SpaCy Version: 2.0.11
Python Version: 3.6.5
OS: Ubuntu 16.04
My Sentence Samples:
Marketing-Representative- won\'t die in car accident.
Although not documented at spacey
usage site ,
It looks like that we just need to add regex
for *fix we are working with, in this case infix.
Also, it appears we can extend nlp.Defaults.prefixes
with custom regex
infixes = nlp.Defaults.prefixes + (r"[./]", r"[-]~", r"(.'.)")

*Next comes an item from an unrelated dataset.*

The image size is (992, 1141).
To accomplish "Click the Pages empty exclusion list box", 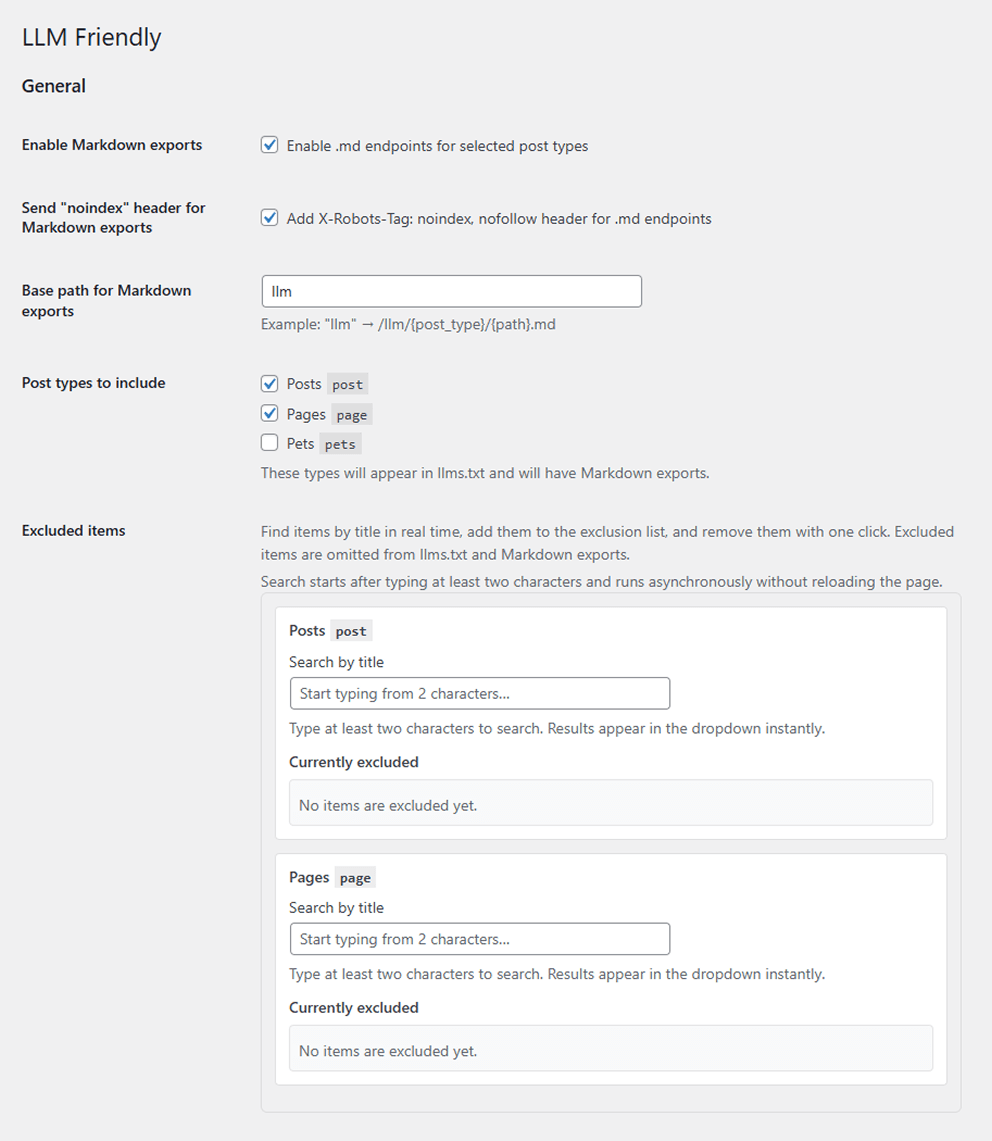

This will give you desired result. There is no need set default to prefix
and suffix
since we are not working with those.
import spacy
from spacy.tokenizer import Tokenizer
from spacy.util import compile_prefix_regex, compile_infix_regex, compile_suffix_regex
import re
nlp = spacy.load('en')
infixes = nlp.Defaults.prefixes + (r"[./]", r"[-]~", r"(.'.)")
infix_re = spacy.util.compile_infix_regex(infixes)
def custom_tokenizer(nlp):
return Tokenizer(nlp.vocab, infix_finditer=infix_re.finditer)
nlp.tokenizer = custom_tokenizer(nlp)
s1 = "Marketing-Representative- won't die in car accident."
s2 = "Out-of-box implementation"
for s in s1,s2:
doc = nlp("{}".format(s))
print([token.text for token in doc])
Result
$python3 /tmp/nlp.py
['Marketing-Representative-', 'wo', "n't", 'die', 'in', 'car', 'accident', '.']
['Out-of-box', 'implementation']
You may want to fix addon regex to make it more robust for other kind of tokens that are close to the applied regex.